Сайт издательства «Медиа Сфера»
содержит материалы, предназначенные исключительно для работников здравоохранения. Закрывая это сообщение, Вы подтверждаете, что являетесь дипломированным медицинским работником или студентом медицинского образовательного учреждения.

Волков А.А.

ГБУ «Госпиталь Ветеранов Войн» Ростовской области;
ГБУЗ «Московский городской научно-практический центр борьбы с туберкулезом Департамента здравоохранения города Москвы»

Будник Н.В.

ГБУ «Госпиталь Ветеранов Войн» Ростовской области

Петричко М.И.

ГБУ «Госпиталь Ветеранов Войн» Ростовской области

Зубань О.Н.

ГБУЗ «Московский городской научно-практический центр борьбы с туберкулезом Департамента здравоохранения города Москвы»

Мустапаев И.Д.

ГБУ «Госпиталь Ветеранов Войн» Ростовской области

Малоинвазивное хирургическое лечение при доброкачественной гиперплазии простаты крупных размеров у пациентов пожилого и старшего возраста с тяжелой сопутствующей патологией

Авторы:

Волков А.А., Будник Н.В., Петричко М.И., Зубань О.Н., Мустапаев И.Д.

Подробнее об авторах

Журнал: Эндоскопическая хирургия. 2021;27(1): 18‑24

Просмотров: 688

Загрузок: 19


Как цитировать:

Волков А.А., Будник Н.В., Петричко М.И., Зубань О.Н., Мустапаев И.Д. Малоинвазивное хирургическое лечение при доброкачественной гиперплазии простаты крупных размеров у пациентов пожилого и старшего возраста с тяжелой сопутствующей патологией. Эндоскопическая хирургия. 2021;27(1):18‑24.
Volkov AA, Budnik NV, Petrichko MI, Zuban’ ON, Mustapayev ID. Minimally invasive surgical treatment of large-sized benign prostatic hyperplasia in gerontological patients with severe concomitant pathology. Endoscopic Surgery. 2021;27(1):18‑24. (In Russ.)
https://doi.org/10.17116/endoskop20212701118

Введение

Доброкачественная гиперплазия простаты (ДГП) — прогрессирующее состояние, характеризующееся увеличением простаты и сопровождающееся симптомами нижних мочевых путей (СНМП) [1]. Прогрессирование ДГП проявляется в усилении СНМП, ухудшении качества жизни (КЖ), возрастании риска острой задержки мочи (ОЗМ) и необходимости хирургического вмешательства. Целью лечения при ДГП является улучшение КЖ пациента, уменьшение выраженности СНМП и предотвращение осложнений заболевания [2, 3].
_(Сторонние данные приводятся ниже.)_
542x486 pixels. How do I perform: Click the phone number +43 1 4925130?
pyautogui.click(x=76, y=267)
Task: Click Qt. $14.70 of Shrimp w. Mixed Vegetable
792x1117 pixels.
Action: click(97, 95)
Трансуретральная резекция (ТУР) простаты остается общепризнанным «золотым стандартом» оперативного лечения по поводу ДГП и связанными с ними СНМП [4]. Обладая высокой клинической эффективностью, ТУР простаты может вызывать целый ряд послеоперационных осложнений, которые могут достигать 31,2% [5], что ограничивает применение данной операции, особенно у соматически отягощенных больных. Существующая методика минимально инвазивной монополярной ТУР (М-ТУР) простаты, которая заключается в создании канала путем резекции железы без удаления ее средней и боковых долей под перидуральной анестезией у пациентов с высоким анестезиологическим и хирургическим риском [6], применяется только при небольшом объеме простаты и относительно молодом возрасте пациентов.
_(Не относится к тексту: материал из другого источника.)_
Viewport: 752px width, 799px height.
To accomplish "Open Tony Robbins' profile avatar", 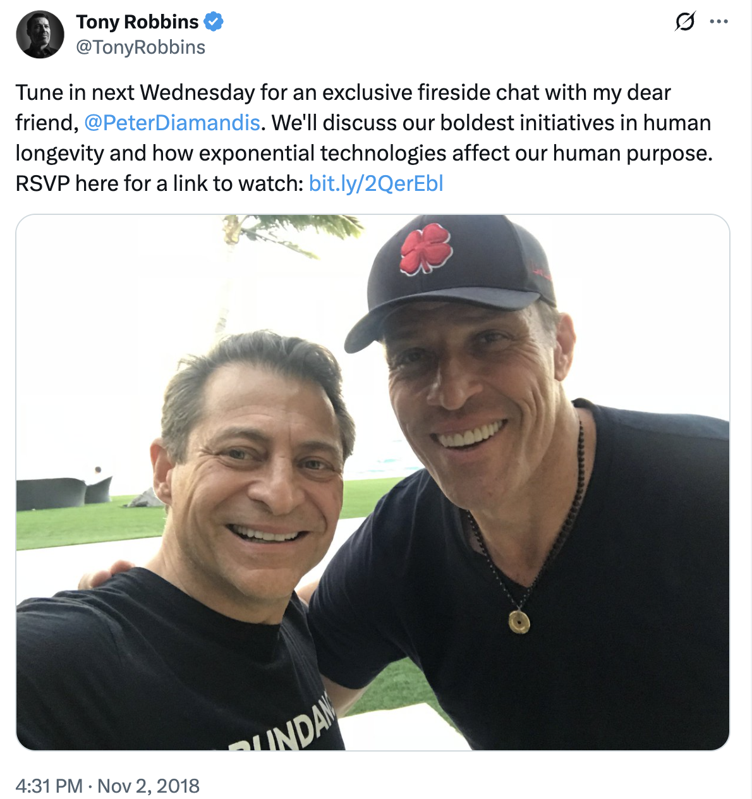I will point(41,35).
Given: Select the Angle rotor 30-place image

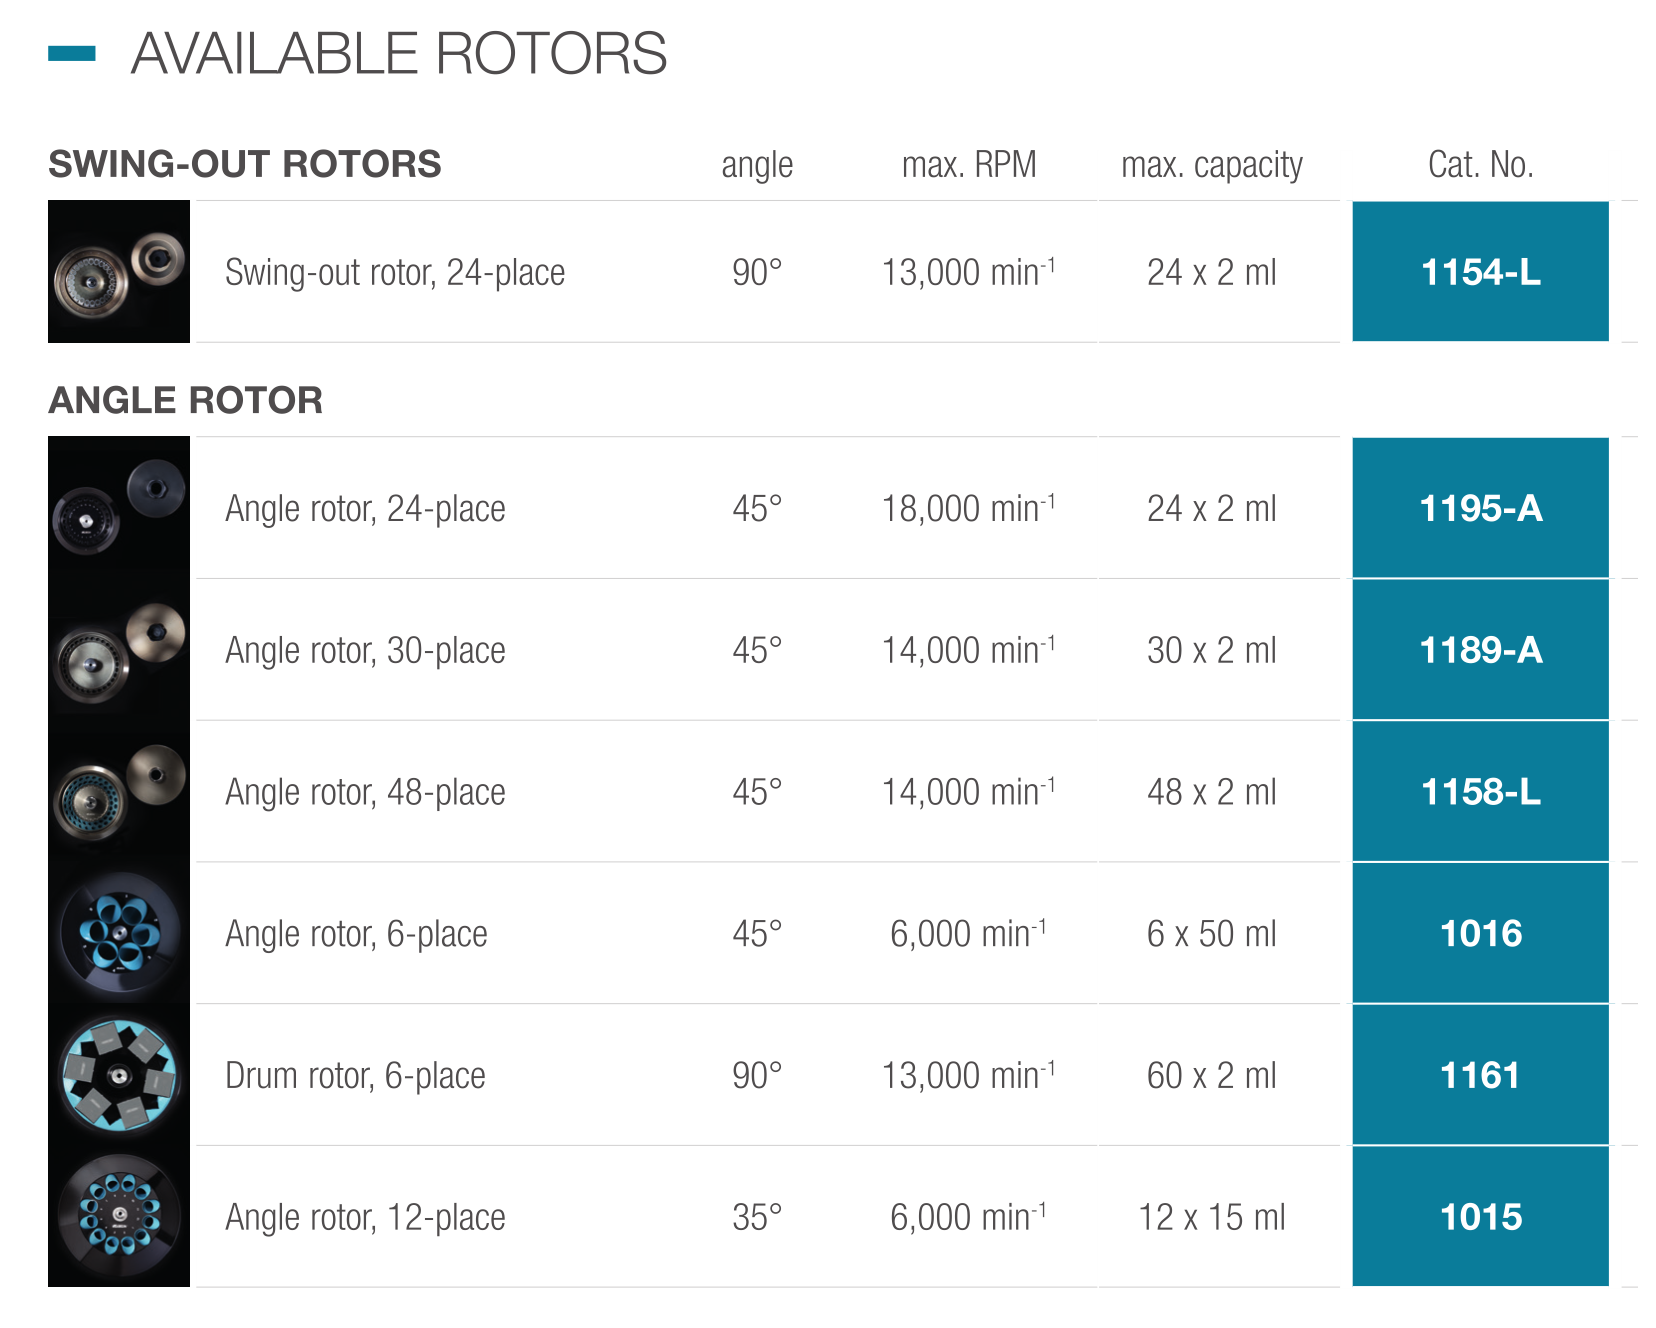Looking at the screenshot, I should pyautogui.click(x=119, y=650).

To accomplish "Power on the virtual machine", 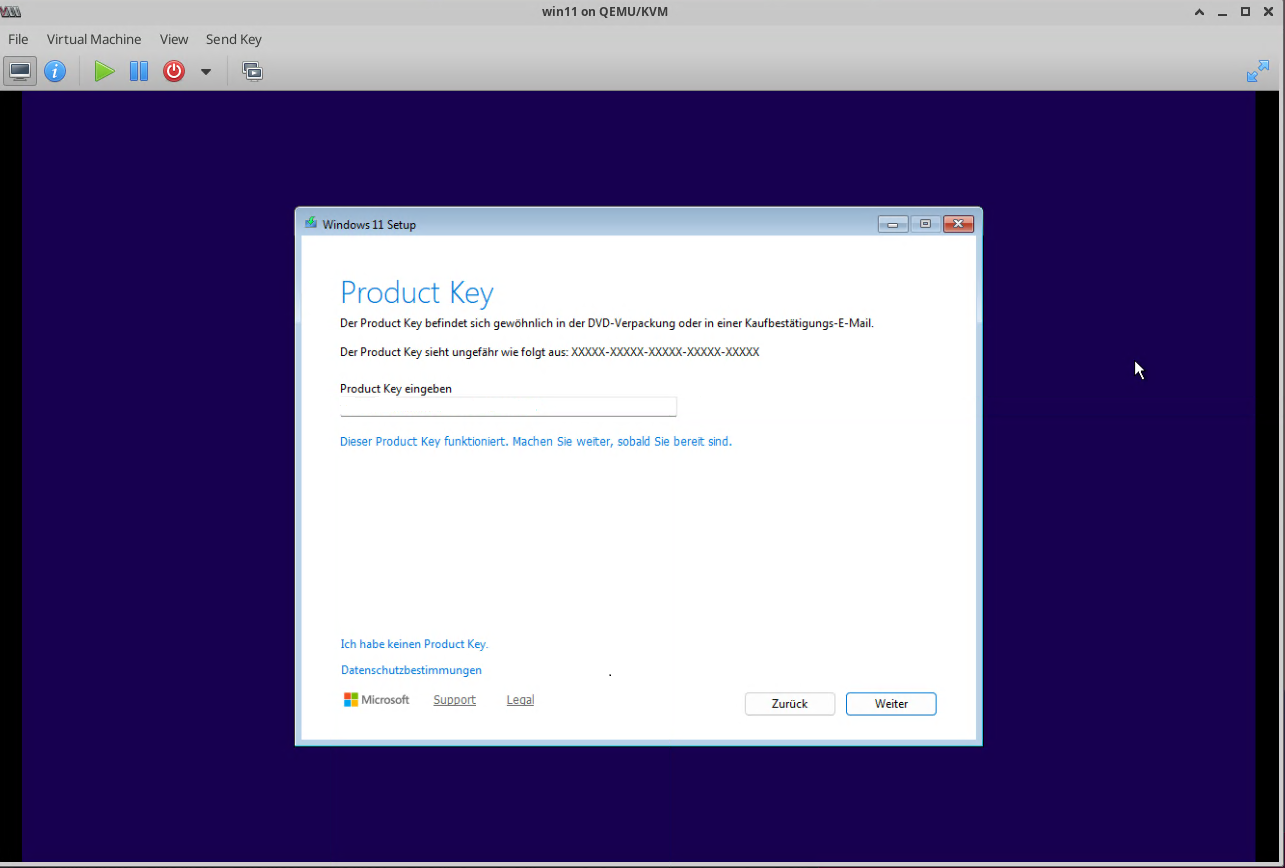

Для устранения недостатков М-ТУР простаты был разработан метод трансуретрального эндоскопического лечения при ДГП с биполярным расположением электродов в резектоскопе — биполярная ТУР (Б-ТУР) простаты [7, 8]. Метод устраняет риск непреднамеренного ожога тканей, уменьшает объем операционной травмы; происходит снижение частоты инфицирования и склерозирования мочевых путей в послеоперационном периоде за счет сокращения сроков постановки уретрального катетера; отмечается хорошая переносимость операции пациентами с тяжелой сердечно-сосудистой патологией и при наличии кардиостимулятора [9].

Использование ингибитора 5α-редуктазы дутастерида уменьшает степень интраоперационного кровотечения при выполнении ТУР простаты у пациентов с большим ее объемом в случае длительного приема препарата до операции за счет снижения васкуляризации железы [10—12].

В настоящее время существует группа пациентов с простатой больших размеров (более 80 см3), у которых имеется высокая степень анестезиологического риска — это больные с ДГП старческого возраста (старше 75 лет) и пациенты моложе, но с тяжелой сопутствующей патологией, которая препятствует хирургическому лечению. У многих таких больных имеется обструктивный тип мочеиспускания, у значительного числа — цистостомический дренаж; длительное консервативное лечение данных пациентов считается неэффективным.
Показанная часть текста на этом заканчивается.